The Case for University GenAI API Access
If you’ve followed our previous articles, you’ll notice we spend a significant amount of time building non-chat-based Generative AI web applications. Our portfolio includes tools for assessment marking, survey analytics, and several others currently under wraps.
To bring these applications to life, we require robust, reliable access to GenAI APIs. By building bespoke web interfaces around these APIs, we allow non-technical users to drive complex business processes. We call this “programmatic prompt engineering.” Essentially, we design interfaces that construct sophisticated prompts — tasks a human would likely never have the patience or technical overhead to type into a chat box manually.

The Engine Under the Hood: Azure AI Foundry
To access models like GPT-5 and Llama, our team utilises Azure AI Foundry. This Platform-as-a-Service (PaaS) allows us to privately provision Large Language Models (LLMs) and access them via RESTful APIs.
By leveraging Foundry, we ensure that security and privacy are baked in. All data passed through these services is protected under our University enterprise agreement. This gives us the freedom to focus on creating value for our users without the “data anxiety” of wondering if our intellectual property is being used to train public models.
A Growing Demand for Programmatic Access
While 99% of users are currently focused on chat-based interfaces, we’ve seen a recent surge in requests for API access. Over the past 12 months, the appetite for building has grown across the board:
- Researchers requiring APIs to power large-scale data analysis.
- Educators looking to build immersive, custom teaching experiences.
- Software Teams seeking to integrate GenAI features into existing campus apps.
- Students requesting access for ambitious final-year projects.
Scaling Innovation by Enabling Others
As a small innovation team, it is impossible for us to develop every single use case requested. However, our mission isn’t just to build tools — it’s to enable others to innovate. Universities are unique ecosystems overflowing with brilliant ideas and technical capability. We had to ask ourselves: What if we could provide seamless, secure API access to the entire University community? What would they build if the barriers were removed?
Introducing the AI Gateway
One way of answering those questions is to expand access to Azure Foundry. However, doing so presents its own problems around cost, observability, and security.
Instead, we developed the AI Gateway. This is an API management layer that sits directly on top of our private Azure AI Foundry provisioning. It acts as the bridge between our powerful backend models and the innovators across our campus.

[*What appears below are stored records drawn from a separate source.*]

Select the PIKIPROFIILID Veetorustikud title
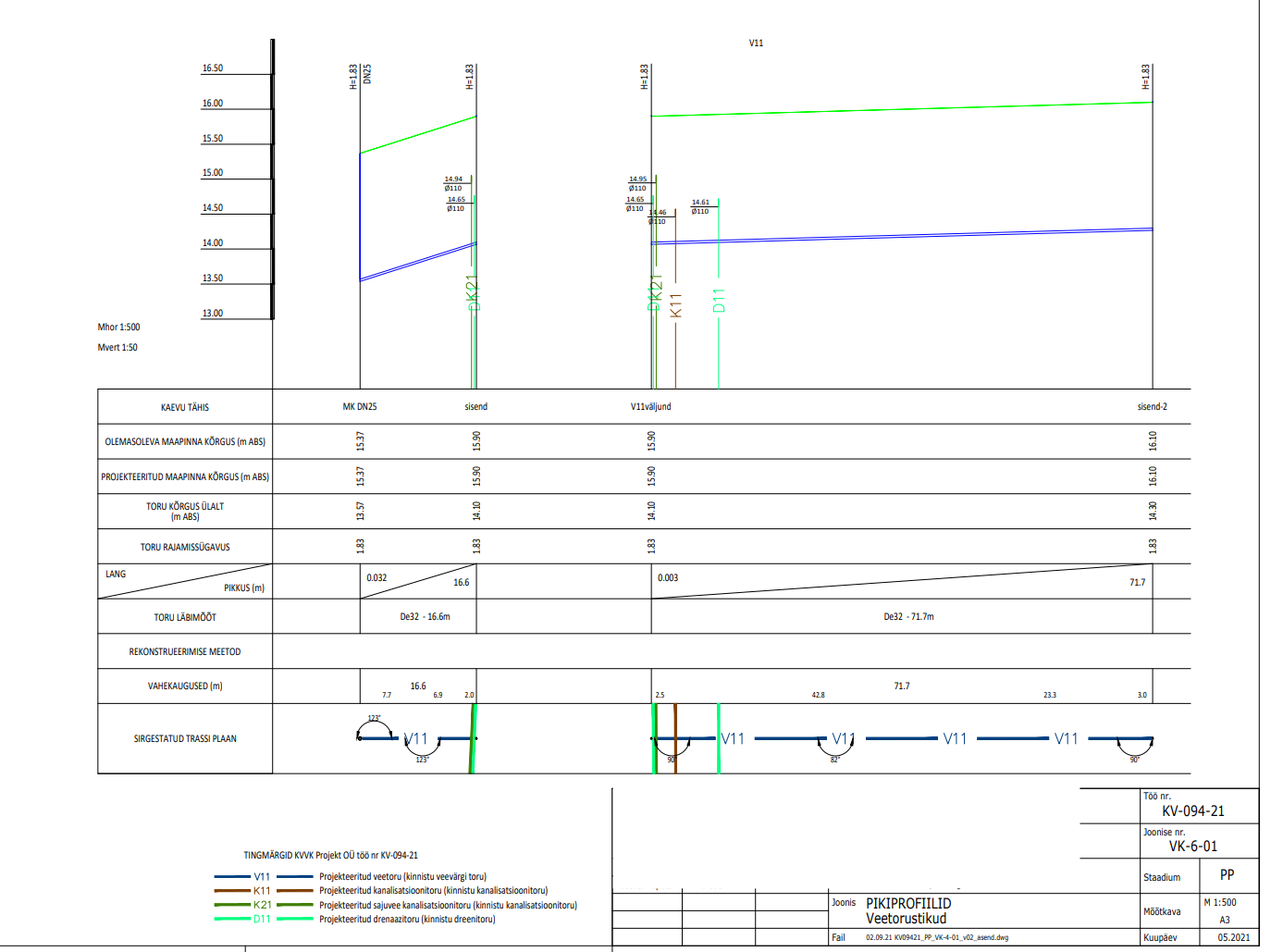This screenshot has height=952, width=1271. [x=907, y=910]
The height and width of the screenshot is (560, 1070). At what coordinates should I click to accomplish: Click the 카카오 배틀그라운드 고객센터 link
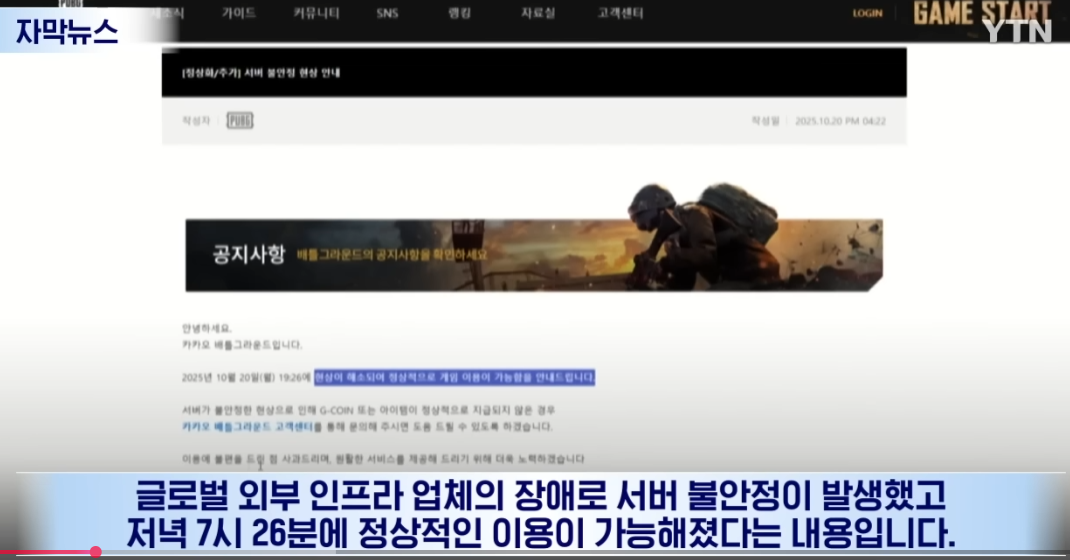tap(246, 426)

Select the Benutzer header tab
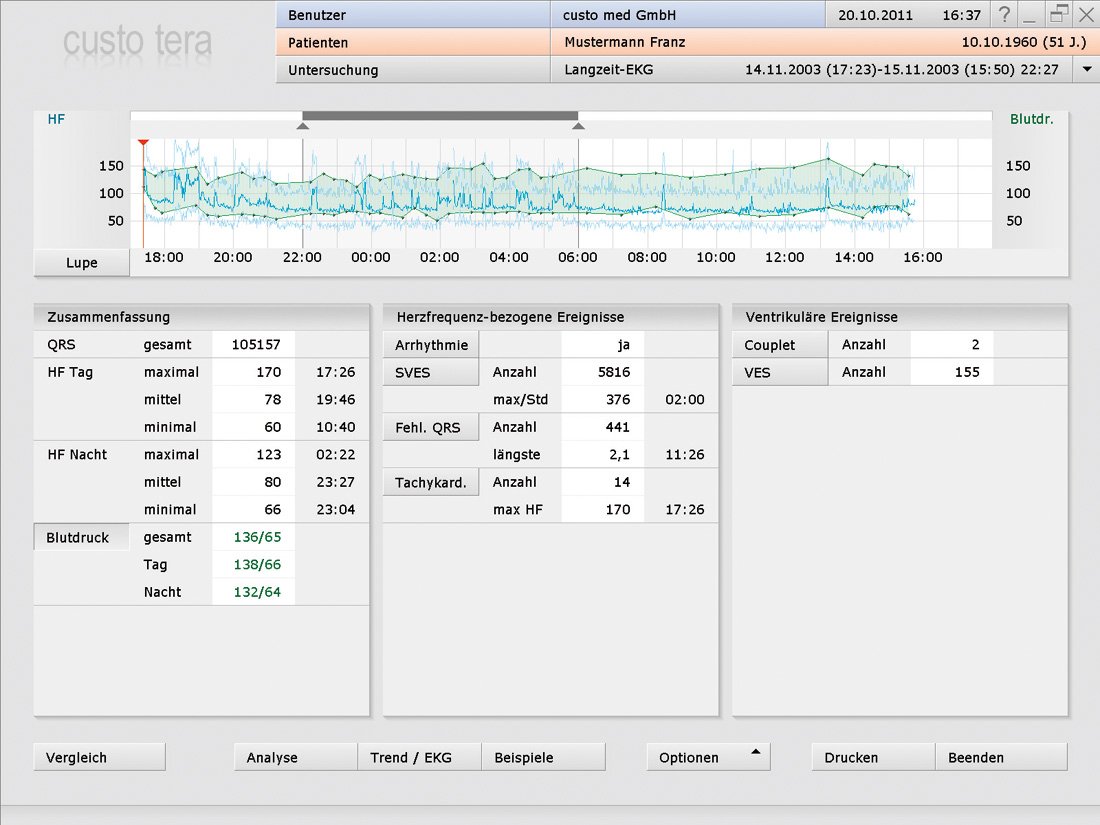[x=413, y=15]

API Management and Security
We’ve designed the Gateway to be as flexible as it is secure. Here is how we manage this:
- Subscription-Based Access: Users subscribe to specific “products” tied to different models. These products come with tailored rate limits and specific model access, allowing us to manage costs and ensure equitable usage across the University.
- Approval-Driven Workflow: Access isn’t just a “free for all.” An integrated approval process ensures that users receive the specific level of access required for their individual use case, keeping our resource allocation intentional.
- Stateless by Design: All our APIs are currently stateless. This means the Gateway doesn’t “remember” previous interactions. Users are responsible for managing the state and logic within their own applications.
- Privacy First: By keeping the service stateless at this early stage, we avoid the complexity and risk of storing sensitive user data. We provide the intelligence; the users keep the control.

Early User Feedback
Early feedback on the AI gateway is promising. Matt Warwick, our Knowledge and Improvement Specialist, is currently building tools that will significantly enhance our service desk and support capabilities. Matt shared these thoughts on his experience with the platform:
Like a lot of teams experimenting with GenAI, we had early bits and pieces working nicely, but turning that into something secure, scalable and actually usable inside an enterprise platform like ServiceNow was a much bigger lift. Governance, privacy and reliable access to the right models were slowing us down. The AI Gateway changed all that for us. It centralises governance and gives us a single, secure interface to models like GPT-5 and GPT-5 mini, which made it much easier to bring LLM capabilities into our ServiceNow AI assistant without all the usual headaches.
What has also been brilliant is that the gateway fits into our development workflow, not just our production environment. We have been using it with VS Code and the Kilo Code add-on for LLM-powered code generation, which has genuinely helped the team move faster. The whole setup has allowed us to make real progress while still keeping security and platform teams happy. It has been a proper enabler for getting AI into production rather than leaving it sat in prototype land.
The AI Gateway Pilot
Innovation is as much about listening as it is about building. We aren’t afraid to pivot if a platform doesn’t resonate with our community, but to truly test the waters, we need user input. So we’re officially launching the AI Gateway Pilot to see if there’s a genuine appetite for this technology.
We are inviting a group of colleagues from Research, Education, and Professional Services to join us in this initial phase. By opening the doors to a small group of early adopters, we hope to see exactly what happens when colleagues stop being just “users” of AI and start building things with it.